Re: The Presence (and Absence) of Nomina Sacra in To Theodore

Post by Secret Alias »

Carlson on the nomina sacra
The use of the standard nomina sacra abbreviations for Jesus, Christ, Lord, God, and other holy words in Theodore is also unusual for its purported origin. Theodore consistently uses the nomina sacra for Lord and man, but not for Jesus and David. For example, Figure 3D twice shows an abbreviation for kuri/ou as k(uri)ou, while Figure 3E does not abbreviate I) hsou=j. Now, the nomina sacra gradually fell into disuse starting in the eighteenth century, but the nomen sacrum of Jesus was still in use in many documents at Mar Saba in the eighteenth century, particularly when other nomina sacra were also employed, as shown in Figure 2C. Another difference in the way the nomina sacra were employed in Theodore as compared with the referenced Mar Saba manuscripts is that the genitive case of the nomina sacra ends with an omicron-upsilon ligature (Figure 3D), not with a plain upsilon (Figure 2C)

**INSTRUCTIONS TO FOLLOW:** Condense the paragraph of the post above that begins "The use of the standard nomina sacra abbreviations" into a short bulleted list that keeps its main facts.

**GIVEN ENTRIES:**
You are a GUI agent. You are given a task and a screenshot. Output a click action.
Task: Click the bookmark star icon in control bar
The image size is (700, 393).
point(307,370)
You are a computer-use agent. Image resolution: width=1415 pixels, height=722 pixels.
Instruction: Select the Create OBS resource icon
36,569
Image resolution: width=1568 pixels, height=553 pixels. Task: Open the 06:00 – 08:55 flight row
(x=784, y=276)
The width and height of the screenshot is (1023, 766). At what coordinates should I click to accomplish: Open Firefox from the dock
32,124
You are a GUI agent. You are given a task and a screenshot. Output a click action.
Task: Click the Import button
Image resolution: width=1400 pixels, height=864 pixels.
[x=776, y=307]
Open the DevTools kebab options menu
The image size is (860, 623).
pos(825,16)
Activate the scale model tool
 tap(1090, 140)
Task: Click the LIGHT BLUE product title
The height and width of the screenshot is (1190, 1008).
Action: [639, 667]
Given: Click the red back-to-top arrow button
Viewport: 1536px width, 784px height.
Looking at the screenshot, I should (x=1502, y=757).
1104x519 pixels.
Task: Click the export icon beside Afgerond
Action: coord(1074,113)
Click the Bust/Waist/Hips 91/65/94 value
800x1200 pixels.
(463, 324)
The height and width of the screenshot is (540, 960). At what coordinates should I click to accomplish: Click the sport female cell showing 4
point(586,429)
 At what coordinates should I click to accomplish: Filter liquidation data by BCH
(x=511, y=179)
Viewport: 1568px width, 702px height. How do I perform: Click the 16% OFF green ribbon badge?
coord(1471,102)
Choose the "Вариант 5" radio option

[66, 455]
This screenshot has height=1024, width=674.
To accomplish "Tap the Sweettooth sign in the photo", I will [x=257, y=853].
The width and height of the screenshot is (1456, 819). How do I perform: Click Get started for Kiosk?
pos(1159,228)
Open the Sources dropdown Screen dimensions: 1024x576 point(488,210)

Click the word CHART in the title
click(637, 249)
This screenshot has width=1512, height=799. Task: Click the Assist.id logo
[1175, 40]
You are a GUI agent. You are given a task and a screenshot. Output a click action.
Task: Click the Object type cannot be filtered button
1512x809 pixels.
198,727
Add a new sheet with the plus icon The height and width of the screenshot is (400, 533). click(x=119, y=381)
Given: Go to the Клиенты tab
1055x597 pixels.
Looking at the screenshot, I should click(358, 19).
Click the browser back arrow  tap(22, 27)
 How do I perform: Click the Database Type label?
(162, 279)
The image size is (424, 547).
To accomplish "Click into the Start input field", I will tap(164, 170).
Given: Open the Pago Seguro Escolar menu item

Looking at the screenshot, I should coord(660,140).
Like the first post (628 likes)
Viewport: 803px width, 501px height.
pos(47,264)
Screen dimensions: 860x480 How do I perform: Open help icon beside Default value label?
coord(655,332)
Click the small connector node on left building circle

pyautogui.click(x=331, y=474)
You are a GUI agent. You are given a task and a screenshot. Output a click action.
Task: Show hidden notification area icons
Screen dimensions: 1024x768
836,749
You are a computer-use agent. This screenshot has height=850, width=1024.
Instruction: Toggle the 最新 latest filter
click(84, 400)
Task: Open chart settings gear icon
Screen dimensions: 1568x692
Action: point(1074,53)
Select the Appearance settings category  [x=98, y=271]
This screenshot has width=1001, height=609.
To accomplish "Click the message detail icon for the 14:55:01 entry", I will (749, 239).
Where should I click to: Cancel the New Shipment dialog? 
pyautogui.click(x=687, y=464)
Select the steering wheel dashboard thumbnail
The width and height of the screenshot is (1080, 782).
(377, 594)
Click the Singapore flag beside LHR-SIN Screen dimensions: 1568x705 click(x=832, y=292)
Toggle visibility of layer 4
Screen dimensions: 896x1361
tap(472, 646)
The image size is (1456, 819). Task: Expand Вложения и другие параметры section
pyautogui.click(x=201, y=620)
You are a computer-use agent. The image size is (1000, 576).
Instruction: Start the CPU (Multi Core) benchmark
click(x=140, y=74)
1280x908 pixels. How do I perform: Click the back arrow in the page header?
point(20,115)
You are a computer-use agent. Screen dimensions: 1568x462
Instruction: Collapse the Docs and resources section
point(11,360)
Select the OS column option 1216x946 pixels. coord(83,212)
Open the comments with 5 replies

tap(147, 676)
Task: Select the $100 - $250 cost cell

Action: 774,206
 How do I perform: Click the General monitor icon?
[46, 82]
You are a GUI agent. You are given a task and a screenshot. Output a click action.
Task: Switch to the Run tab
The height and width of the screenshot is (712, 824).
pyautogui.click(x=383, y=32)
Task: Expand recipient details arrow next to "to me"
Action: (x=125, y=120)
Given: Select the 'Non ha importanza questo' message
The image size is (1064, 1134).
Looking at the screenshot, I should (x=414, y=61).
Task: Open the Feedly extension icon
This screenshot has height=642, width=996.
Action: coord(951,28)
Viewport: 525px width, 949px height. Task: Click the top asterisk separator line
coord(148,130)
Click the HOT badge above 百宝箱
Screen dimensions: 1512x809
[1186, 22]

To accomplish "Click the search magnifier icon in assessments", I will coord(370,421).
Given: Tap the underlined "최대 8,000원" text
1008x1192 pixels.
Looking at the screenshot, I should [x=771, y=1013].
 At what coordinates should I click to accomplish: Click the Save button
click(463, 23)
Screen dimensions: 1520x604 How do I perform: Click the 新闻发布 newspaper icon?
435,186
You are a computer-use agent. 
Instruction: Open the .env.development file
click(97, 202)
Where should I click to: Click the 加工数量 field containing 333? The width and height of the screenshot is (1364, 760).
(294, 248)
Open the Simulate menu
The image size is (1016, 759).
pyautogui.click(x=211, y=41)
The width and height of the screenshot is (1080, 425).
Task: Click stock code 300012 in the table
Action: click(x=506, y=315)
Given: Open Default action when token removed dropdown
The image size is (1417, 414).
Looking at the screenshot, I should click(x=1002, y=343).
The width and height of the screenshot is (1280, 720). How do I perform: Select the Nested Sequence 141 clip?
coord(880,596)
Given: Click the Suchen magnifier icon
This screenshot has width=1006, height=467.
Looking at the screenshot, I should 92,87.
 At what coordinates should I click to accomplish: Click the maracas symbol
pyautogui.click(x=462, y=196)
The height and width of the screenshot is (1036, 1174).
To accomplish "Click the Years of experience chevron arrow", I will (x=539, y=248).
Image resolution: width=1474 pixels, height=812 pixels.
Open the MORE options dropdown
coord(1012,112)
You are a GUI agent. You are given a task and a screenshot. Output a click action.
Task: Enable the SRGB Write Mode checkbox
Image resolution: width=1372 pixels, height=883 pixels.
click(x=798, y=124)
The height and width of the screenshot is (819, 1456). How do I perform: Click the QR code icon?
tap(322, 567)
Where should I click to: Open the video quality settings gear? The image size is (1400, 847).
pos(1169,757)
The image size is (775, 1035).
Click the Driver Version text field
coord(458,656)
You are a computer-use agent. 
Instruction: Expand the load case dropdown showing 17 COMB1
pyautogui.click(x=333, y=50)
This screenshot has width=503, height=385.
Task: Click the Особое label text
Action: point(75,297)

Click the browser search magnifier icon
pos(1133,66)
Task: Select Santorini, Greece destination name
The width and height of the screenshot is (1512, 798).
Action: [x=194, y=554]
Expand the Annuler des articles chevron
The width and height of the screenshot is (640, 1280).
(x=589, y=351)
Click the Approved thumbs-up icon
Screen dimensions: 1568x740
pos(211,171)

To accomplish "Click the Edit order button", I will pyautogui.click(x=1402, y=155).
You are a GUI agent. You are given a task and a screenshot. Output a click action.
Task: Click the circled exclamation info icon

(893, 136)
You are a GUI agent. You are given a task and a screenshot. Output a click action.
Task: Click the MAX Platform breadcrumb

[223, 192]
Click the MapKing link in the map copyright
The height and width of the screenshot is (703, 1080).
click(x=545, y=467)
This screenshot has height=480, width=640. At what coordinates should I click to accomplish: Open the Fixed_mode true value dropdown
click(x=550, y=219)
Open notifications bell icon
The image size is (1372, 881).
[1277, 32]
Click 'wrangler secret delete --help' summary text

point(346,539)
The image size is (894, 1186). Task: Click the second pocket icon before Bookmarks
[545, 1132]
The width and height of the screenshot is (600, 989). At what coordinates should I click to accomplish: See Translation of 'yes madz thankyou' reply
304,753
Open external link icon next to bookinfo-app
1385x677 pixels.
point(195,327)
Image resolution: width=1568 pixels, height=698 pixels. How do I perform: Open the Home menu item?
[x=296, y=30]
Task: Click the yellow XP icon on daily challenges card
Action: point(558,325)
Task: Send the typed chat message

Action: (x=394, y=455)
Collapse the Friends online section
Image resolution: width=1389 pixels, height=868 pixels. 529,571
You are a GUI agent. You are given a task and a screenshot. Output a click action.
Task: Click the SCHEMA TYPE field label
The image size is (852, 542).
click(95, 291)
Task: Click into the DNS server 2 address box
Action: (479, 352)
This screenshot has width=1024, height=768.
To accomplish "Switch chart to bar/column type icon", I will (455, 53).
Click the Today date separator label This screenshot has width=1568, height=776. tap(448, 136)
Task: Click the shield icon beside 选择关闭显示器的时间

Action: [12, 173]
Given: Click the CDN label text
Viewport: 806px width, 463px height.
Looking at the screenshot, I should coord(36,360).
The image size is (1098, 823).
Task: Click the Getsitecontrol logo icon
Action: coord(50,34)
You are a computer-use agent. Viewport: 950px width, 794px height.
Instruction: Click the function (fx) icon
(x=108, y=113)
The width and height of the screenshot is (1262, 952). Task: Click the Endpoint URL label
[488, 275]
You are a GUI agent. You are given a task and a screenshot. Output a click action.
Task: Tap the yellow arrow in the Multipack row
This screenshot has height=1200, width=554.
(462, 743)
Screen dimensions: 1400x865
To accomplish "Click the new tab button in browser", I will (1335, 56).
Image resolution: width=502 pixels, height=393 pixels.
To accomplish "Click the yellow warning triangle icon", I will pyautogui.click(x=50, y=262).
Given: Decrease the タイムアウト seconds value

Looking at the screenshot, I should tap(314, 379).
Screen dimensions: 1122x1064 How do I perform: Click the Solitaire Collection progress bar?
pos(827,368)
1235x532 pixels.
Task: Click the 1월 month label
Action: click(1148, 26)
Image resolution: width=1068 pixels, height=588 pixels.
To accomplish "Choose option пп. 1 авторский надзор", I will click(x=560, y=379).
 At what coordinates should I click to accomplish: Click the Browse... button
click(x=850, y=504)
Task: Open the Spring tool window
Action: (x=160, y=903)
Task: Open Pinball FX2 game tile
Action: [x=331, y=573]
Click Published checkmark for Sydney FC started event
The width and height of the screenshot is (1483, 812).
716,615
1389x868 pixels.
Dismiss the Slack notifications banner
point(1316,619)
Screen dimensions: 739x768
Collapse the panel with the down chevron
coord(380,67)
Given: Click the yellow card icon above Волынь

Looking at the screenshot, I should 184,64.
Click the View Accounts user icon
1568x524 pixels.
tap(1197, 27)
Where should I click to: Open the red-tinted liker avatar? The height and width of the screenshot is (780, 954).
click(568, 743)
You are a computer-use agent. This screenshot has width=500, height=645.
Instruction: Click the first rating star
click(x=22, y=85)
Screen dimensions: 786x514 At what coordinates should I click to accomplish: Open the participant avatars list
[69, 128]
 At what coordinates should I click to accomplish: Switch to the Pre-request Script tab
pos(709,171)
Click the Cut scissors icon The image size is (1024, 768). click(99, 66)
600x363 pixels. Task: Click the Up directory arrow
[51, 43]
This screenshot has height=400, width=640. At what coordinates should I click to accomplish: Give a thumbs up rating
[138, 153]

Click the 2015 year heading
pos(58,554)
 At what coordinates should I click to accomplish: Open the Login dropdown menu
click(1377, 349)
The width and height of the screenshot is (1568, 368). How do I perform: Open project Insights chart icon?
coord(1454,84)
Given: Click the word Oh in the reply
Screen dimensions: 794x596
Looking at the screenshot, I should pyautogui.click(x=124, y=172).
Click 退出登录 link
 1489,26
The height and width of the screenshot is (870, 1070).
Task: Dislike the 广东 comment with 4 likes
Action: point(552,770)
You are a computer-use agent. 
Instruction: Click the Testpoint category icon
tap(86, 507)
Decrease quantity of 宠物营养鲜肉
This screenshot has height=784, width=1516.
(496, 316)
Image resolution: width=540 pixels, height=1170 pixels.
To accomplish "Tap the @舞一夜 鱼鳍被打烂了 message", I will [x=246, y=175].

**FULL ANSWER:**
- Theodore's use of the standard nomina sacra abbreviations for holy words is unusual for its purported origin.
- It consistently abbreviates Lord and man but not Jesus and David. Figure 3D twice abbreviates "Lord," while Figure 3E leaves "Jesus" unabbreviated.
- Nomina sacra gradually fell out of use from the eighteenth century on. Even so, the nomen sacrum for Jesus was still used in many eighteenth-century Mar Saba documents, especially alongside other nomina sacra (Figure 2C).
- In Theodore, the genitive of the nomina sacra ends with an omicron-upsilon ligature (Figure 3D). The referenced Mar Saba manuscripts end it with a plain upsilon (Figure 2C).